Parameshwar R. Chikate scite author profile

We report comparative field electron emission (FE) studies on a large-area array of two-dimensional MoS 2 -coated @ one-dimensional (1D) brookite (β) TiO 2 nanorods synthesized on Si substrate utilizing hot-filament metal vapor deposition technique and pulsed laser deposition method, independently. The 10 nm wide and 760 nm long 1D β-TiO 2 nanorods were coated with MoS 2 layers of thickness ∼4 (±2), 20 (±3), and 40 (±3) nm. The turn-on field ( E on ) of 2.5 V/μm required to a draw current density of 10 μA/cm 2 observed for MoS 2 -coated 1D β-TiO 2 nanorods emitters is significantly lower than that of doped/undoped 1D TiO 2 nanostructures, pristine MoS 2 sheets, MoS 2 @SnO 2 , and TiO 2 @MoS 2 heterostructure-based field emitters. The orthodoxy test confirms the viability of the field emission measurements, specifically field enhancement factor (β FE ) of the MoS 2 @TiO 2 /Si emitters.
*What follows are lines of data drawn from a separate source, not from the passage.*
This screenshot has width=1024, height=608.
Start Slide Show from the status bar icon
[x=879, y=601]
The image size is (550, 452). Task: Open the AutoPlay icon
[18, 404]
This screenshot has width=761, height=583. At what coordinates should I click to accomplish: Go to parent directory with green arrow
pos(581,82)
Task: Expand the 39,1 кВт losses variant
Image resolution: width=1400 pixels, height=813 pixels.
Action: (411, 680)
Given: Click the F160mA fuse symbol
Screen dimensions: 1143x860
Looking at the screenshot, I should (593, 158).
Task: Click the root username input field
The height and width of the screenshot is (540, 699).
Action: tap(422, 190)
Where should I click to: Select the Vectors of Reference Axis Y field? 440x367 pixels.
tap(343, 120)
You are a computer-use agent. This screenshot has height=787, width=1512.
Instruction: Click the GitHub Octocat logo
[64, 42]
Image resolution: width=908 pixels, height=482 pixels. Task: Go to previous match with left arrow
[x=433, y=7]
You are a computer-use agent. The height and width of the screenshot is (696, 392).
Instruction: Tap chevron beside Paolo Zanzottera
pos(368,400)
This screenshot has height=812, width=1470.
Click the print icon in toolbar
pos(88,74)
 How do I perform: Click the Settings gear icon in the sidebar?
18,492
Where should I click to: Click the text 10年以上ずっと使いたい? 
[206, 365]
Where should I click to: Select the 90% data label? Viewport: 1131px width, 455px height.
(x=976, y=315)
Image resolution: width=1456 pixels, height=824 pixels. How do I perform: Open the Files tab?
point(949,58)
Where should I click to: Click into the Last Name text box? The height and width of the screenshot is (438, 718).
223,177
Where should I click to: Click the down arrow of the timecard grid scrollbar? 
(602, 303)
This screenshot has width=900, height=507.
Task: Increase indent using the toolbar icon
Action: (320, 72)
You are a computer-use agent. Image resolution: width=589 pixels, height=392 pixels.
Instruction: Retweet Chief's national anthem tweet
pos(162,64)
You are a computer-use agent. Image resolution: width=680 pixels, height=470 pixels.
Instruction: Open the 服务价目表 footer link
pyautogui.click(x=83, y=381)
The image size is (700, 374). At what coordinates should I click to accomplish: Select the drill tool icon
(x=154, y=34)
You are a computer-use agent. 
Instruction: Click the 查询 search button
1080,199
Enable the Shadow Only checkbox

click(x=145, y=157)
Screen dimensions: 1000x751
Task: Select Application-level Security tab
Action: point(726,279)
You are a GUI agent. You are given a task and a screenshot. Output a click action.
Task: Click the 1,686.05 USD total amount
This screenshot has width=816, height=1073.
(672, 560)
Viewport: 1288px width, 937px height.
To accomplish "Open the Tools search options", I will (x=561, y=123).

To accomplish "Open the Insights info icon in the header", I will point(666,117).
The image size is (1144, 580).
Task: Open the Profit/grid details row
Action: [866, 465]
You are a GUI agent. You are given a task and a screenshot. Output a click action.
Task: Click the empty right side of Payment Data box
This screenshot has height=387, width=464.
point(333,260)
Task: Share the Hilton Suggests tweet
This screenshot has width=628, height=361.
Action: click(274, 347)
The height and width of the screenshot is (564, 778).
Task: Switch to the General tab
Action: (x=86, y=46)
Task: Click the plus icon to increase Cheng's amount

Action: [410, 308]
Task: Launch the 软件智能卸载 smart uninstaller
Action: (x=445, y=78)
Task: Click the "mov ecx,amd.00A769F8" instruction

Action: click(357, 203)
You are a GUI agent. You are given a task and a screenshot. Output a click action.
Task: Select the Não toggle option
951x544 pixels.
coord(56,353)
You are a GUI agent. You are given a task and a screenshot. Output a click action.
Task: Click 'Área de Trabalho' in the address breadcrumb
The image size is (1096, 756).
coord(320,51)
The enhanced FE behavior of the MoS 2 @TiO 2 /Si emitter can be attributed to the modulation of the electronic properties due to heterostructure and interface effects, in addition to the high aspect ratio of the vertically aligned TiO 2 nanorods. Furthermore, these MoS 2 @TiO 2 /Si emitters exhibit better emission stability. The results obtained herein suggest that the heteroarchitecture of MoS 2 @β-TiO 2 nanorods holds the potential for their applications in FE-based nanoelectronic devices such as displays and electron sources. Moreover, the strategy employed here to enhance the FE behavior via rational design of heteroarchitecture structure can be further extended to improve other functionalities of various nanomaterials.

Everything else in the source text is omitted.